While many of the warnings may not be acted upon — school systems routinely overstate likely reductions at this time of year — when layoffs do occur, they cause a chaotic annual reshuffling of staff members that forces thousands of teachers to change schools, grades, or subjects, the New York Times reports.  This chronic instability, called “teacher churn,” is often lost in the policy debate over seniority rules. Yet it compounds the devastating effect of sweeping layoffs by hurting school cohesion, undermining student achievement, and rupturing ties with parents.

Seniority-based layoff policies creates more turmoil than is publicly recognized, experts say.  Most people think school districts lay off teachers starting at the bottom of a long seniority list. But in many districts, teachers let go from one school have the right to take the job of junior educators at other schools. “As a result, the harm of a single layoff can be multiplied, as a cascading process of ‘bumping’ begins,” said a February study by Education Trust-West, a nonprofit group that was critical of California’s seniority-based layoff policies.

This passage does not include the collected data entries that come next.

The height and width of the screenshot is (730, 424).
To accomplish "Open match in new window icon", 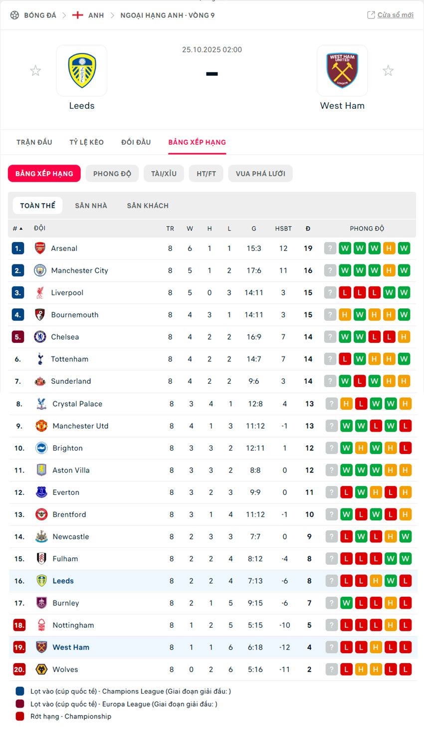I will pos(371,15).
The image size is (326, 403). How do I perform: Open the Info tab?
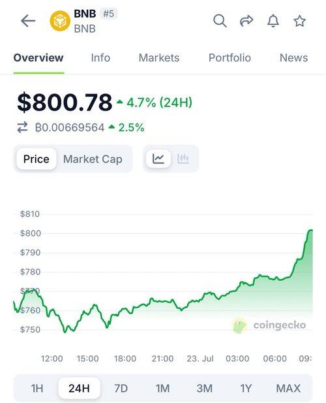100,57
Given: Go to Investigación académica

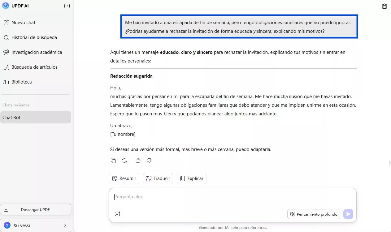Looking at the screenshot, I should tap(37, 52).
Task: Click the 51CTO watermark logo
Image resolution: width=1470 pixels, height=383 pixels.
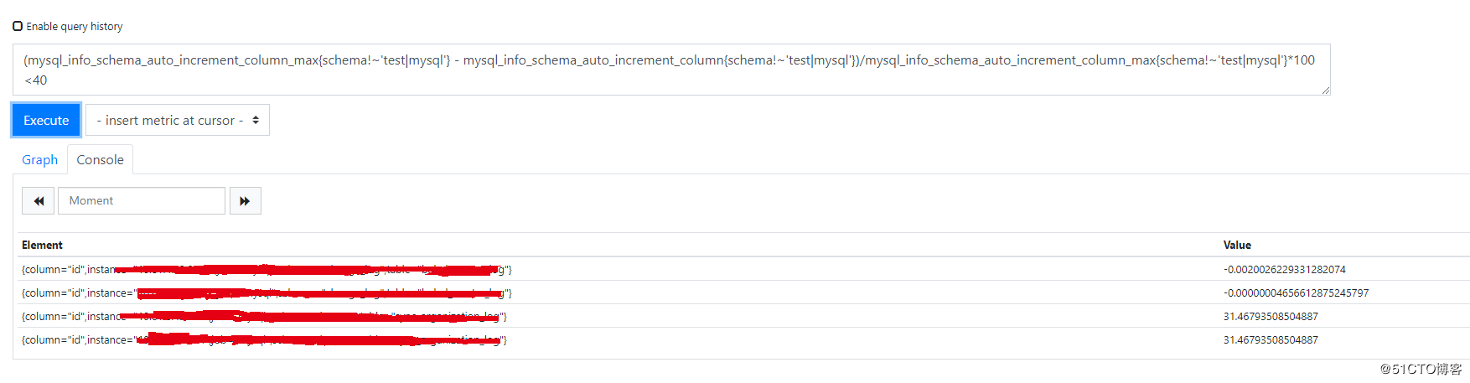Action: point(1421,369)
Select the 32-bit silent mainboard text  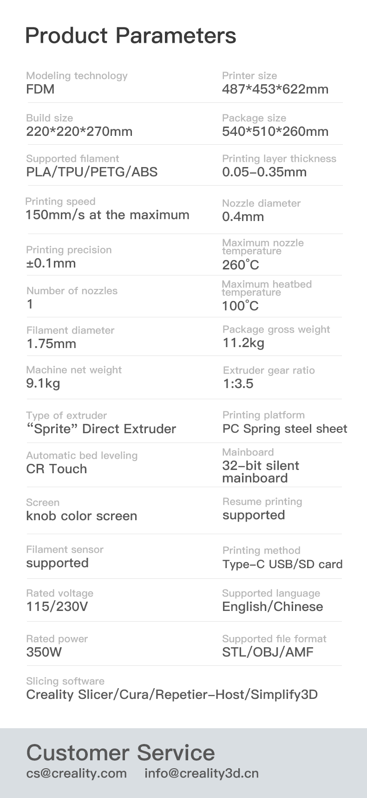pyautogui.click(x=260, y=472)
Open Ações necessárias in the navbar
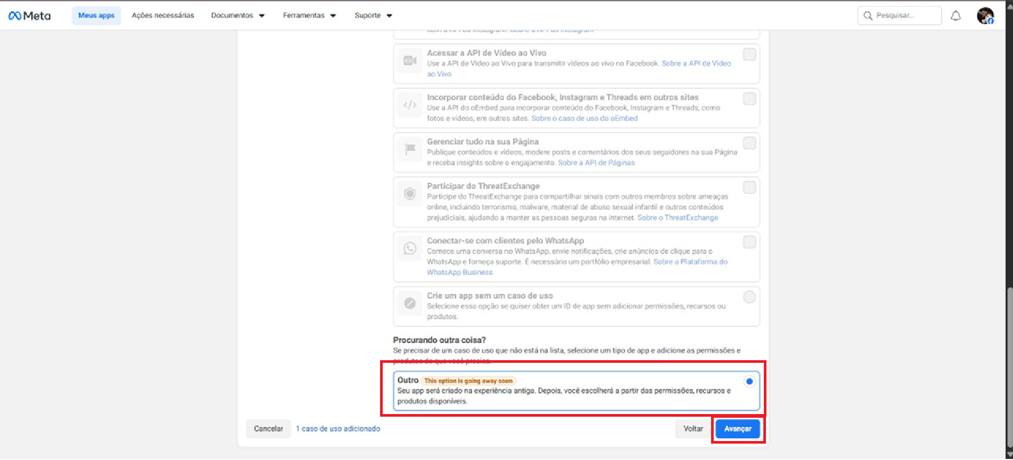 point(163,16)
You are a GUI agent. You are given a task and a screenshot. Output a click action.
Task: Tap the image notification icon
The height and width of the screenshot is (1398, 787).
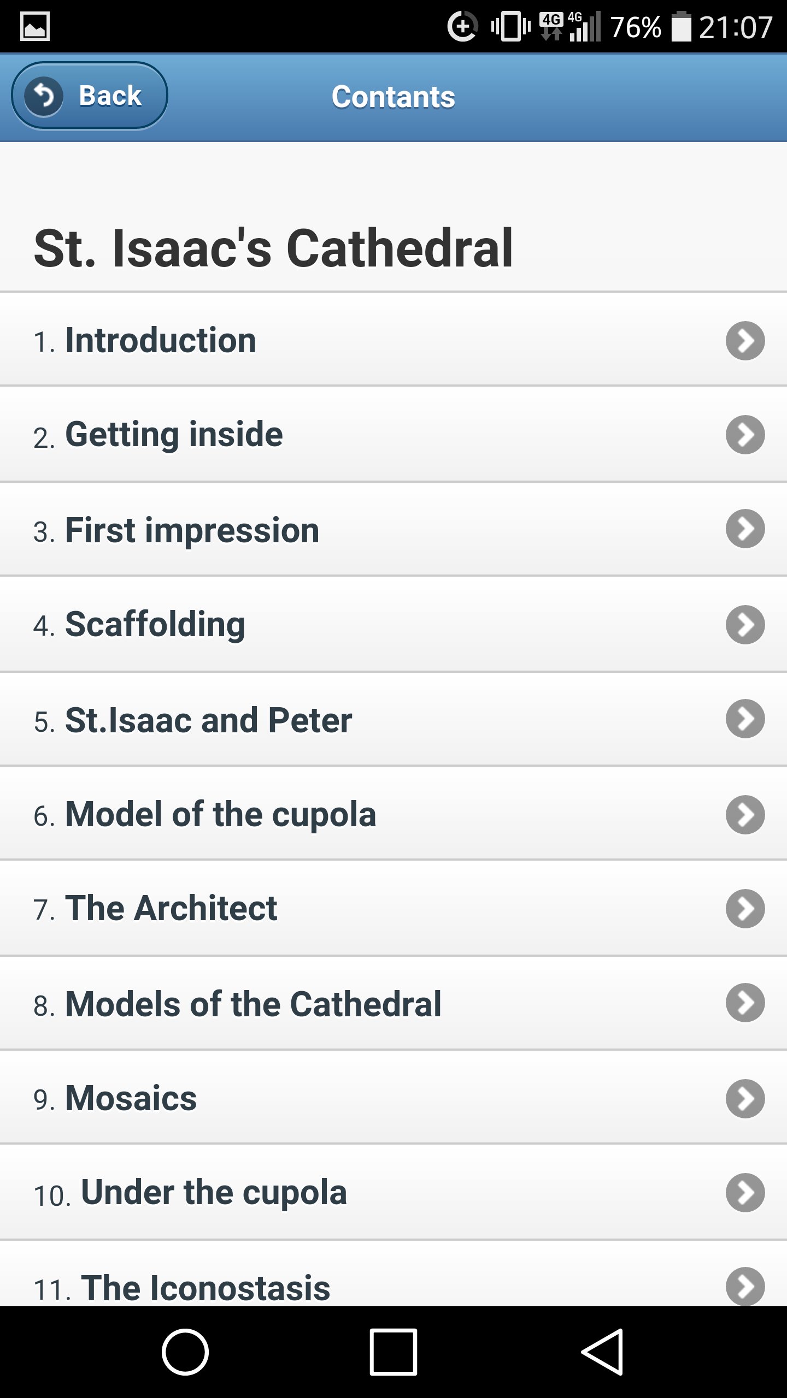pos(35,26)
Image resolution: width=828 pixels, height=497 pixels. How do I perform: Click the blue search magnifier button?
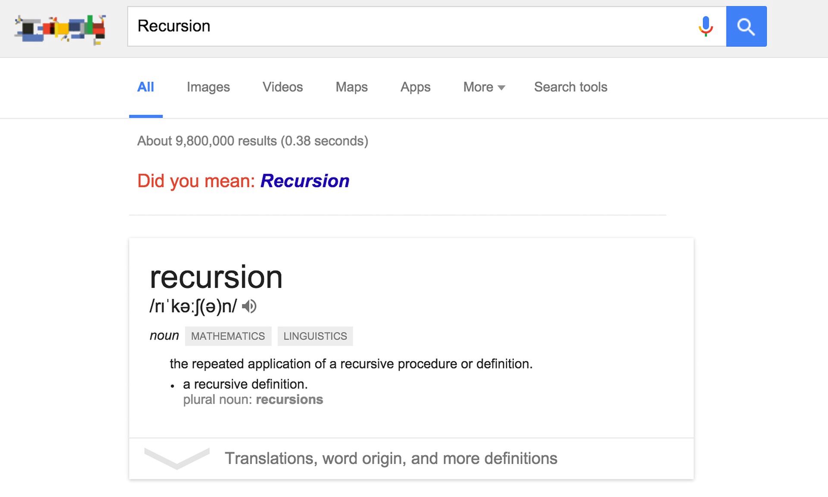point(746,26)
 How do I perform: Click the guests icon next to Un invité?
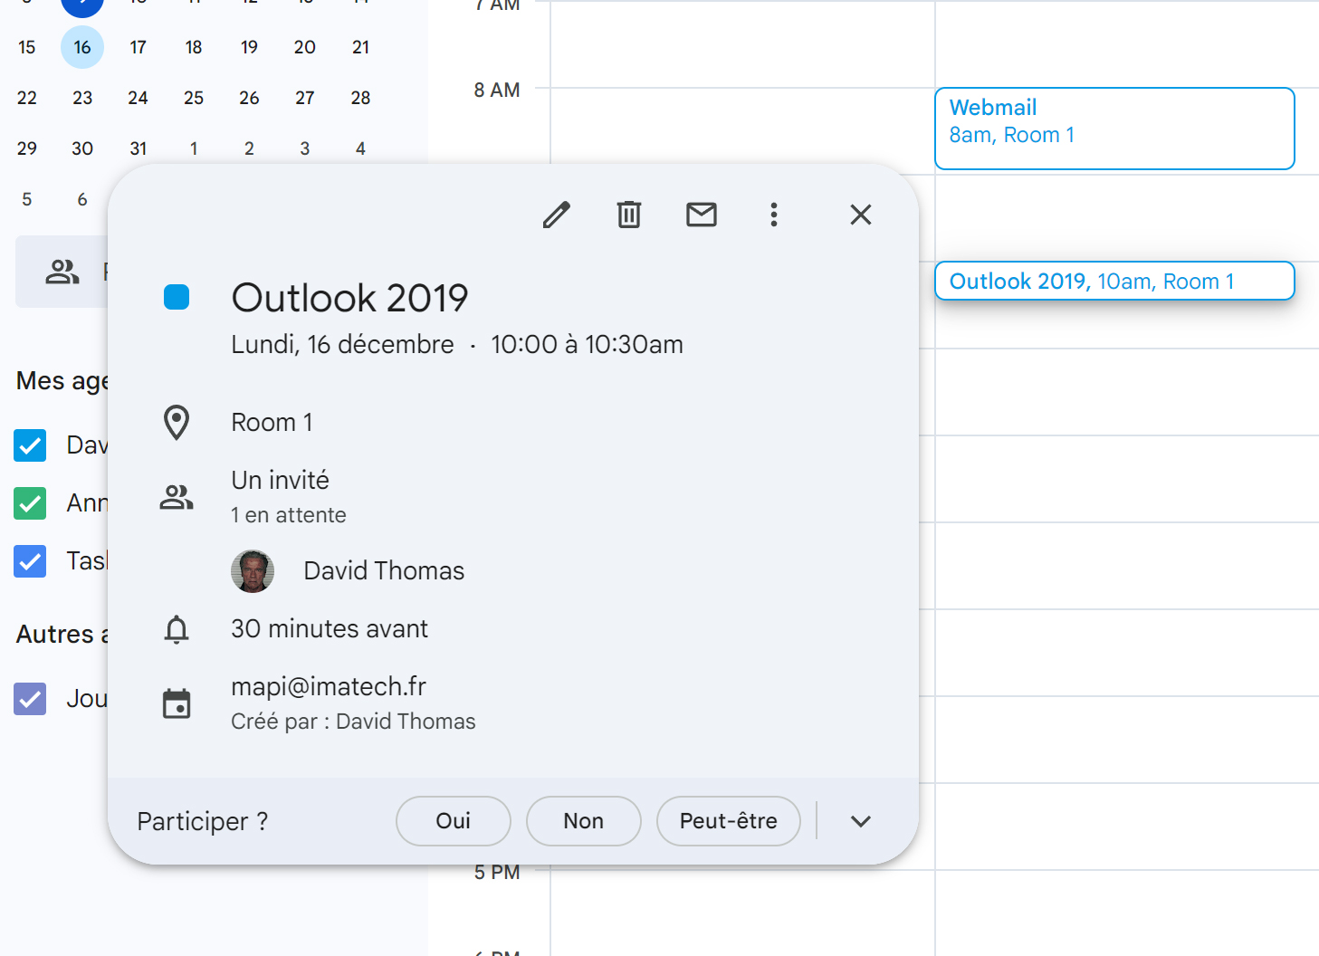point(177,497)
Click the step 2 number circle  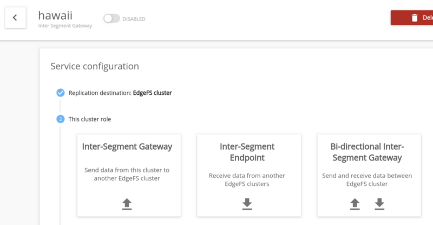[x=61, y=119]
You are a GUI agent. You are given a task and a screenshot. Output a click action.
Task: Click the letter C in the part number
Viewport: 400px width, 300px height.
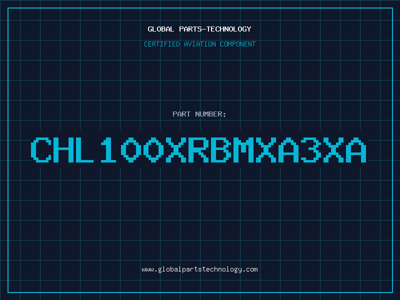click(41, 150)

Quyen Tran, a 30-year-old teacher in the New Haven Unified School District south of San Francisco, knows this turmoil well. She has been pink-slipped in the spring four of the five years she has taught, but called back to teach every year. She has taught five subjects and grade levels in three schools, getting bumped from her classroom by more senior teachers in each of her first two years, then twice bumping junior teachers herself. The Times report says Ms. Tran received her fourth pink slip this month.